What do you do when Nancy Pelosi, environmental organizations, and 13 different states are angry with you? If you’re the head of the EPA, you hide out Down Under.
Over the Easter Break, Environmental Protection Agency (EPA) Administrator Stephen Johnson took 11 staffers plus security to Australia to tour farms and water treatment plants at a total cost of $280,000 (half the budget of EPA’s annual travel allowance.) The trip was supposed to promote environmental collaboration between the U.S. and Australia, but it turns out a simple flight to California would have been a lot more productive.

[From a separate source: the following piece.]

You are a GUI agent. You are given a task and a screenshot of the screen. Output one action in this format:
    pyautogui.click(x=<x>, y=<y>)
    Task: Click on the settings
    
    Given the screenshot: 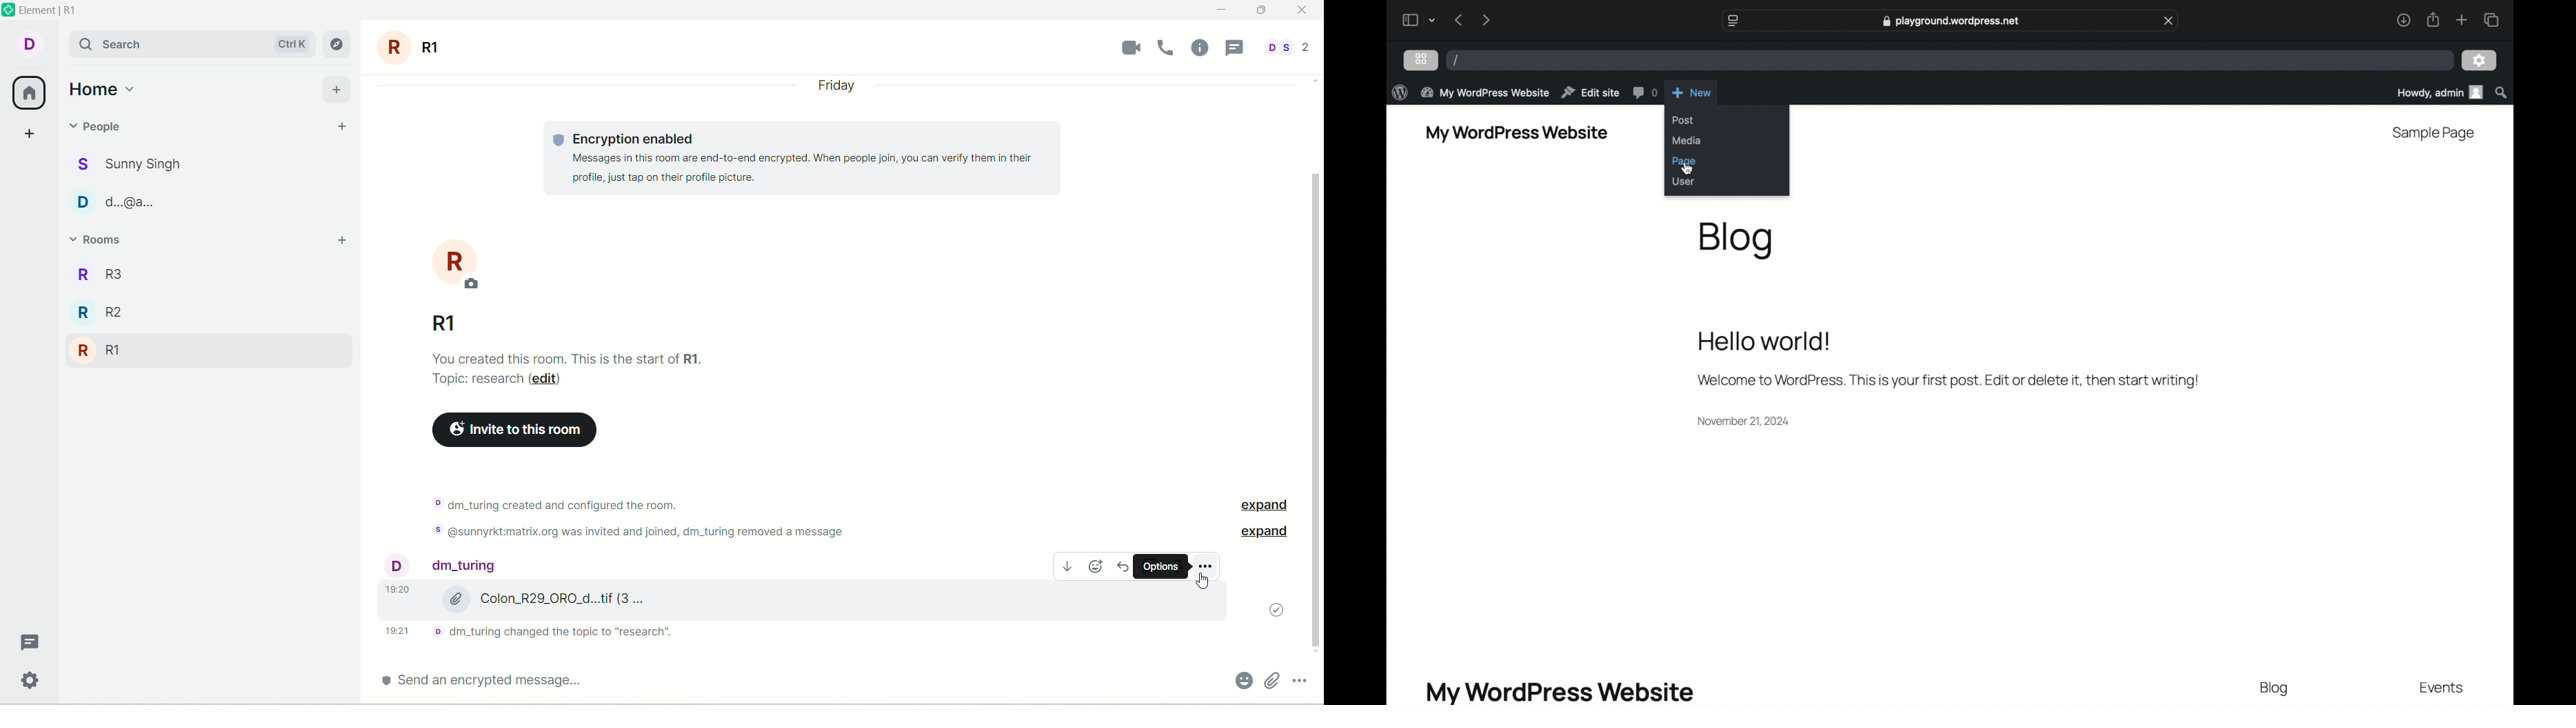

Barbara Boxer, chair of the Senate Environment and Public Works Committee, has expressed grave frustration with Johnson for failing to testify about global warming before her committee. This would be an opportune time to explain why the EPA won’t allow California to set its own carbon cap targets. "If your goal is to learn about actions to address global warming, I suggest that you visit California, which has moved ahead aggressively with greenhouse gas controls," Boxer wrote to Johnson. Moreover, last week 18 disgruntled states and 11 environmental organizations sued the EPA for failing to limit greenhouse gas emissions from new cars and trucks a year after the Supreme Court ruled that they had the power to do so.
Meanwhile the Bush Administration proposes to slash the EPA’s budget by $300 million for 2009. This includes massive cuts to enforcement budgets (funds to penalize polluters), research and development of technologies that address global warming, and funding for EPA’s Superfund site cleanups (which is already half of what it was in the 1990’s.)
Yet instead of distancing himself from Bush’s policies, Johnson vacationed in Australia with U.S. Ambassador Robert McCallum, an old friend of Bush’s who represented Australia’s anti-Kyoto stance before the election of Prime Minister Kevin Rudd. Needless to say, the trip probably didn’t enlighten Johnson’s global warming perspective much.
To improve America’s environmental policies, Stephen Johnson would have saved a lot of money, time and - last but not least - carbon dioxide emissions if he had simply showed up at Nancy Pelosi’s office.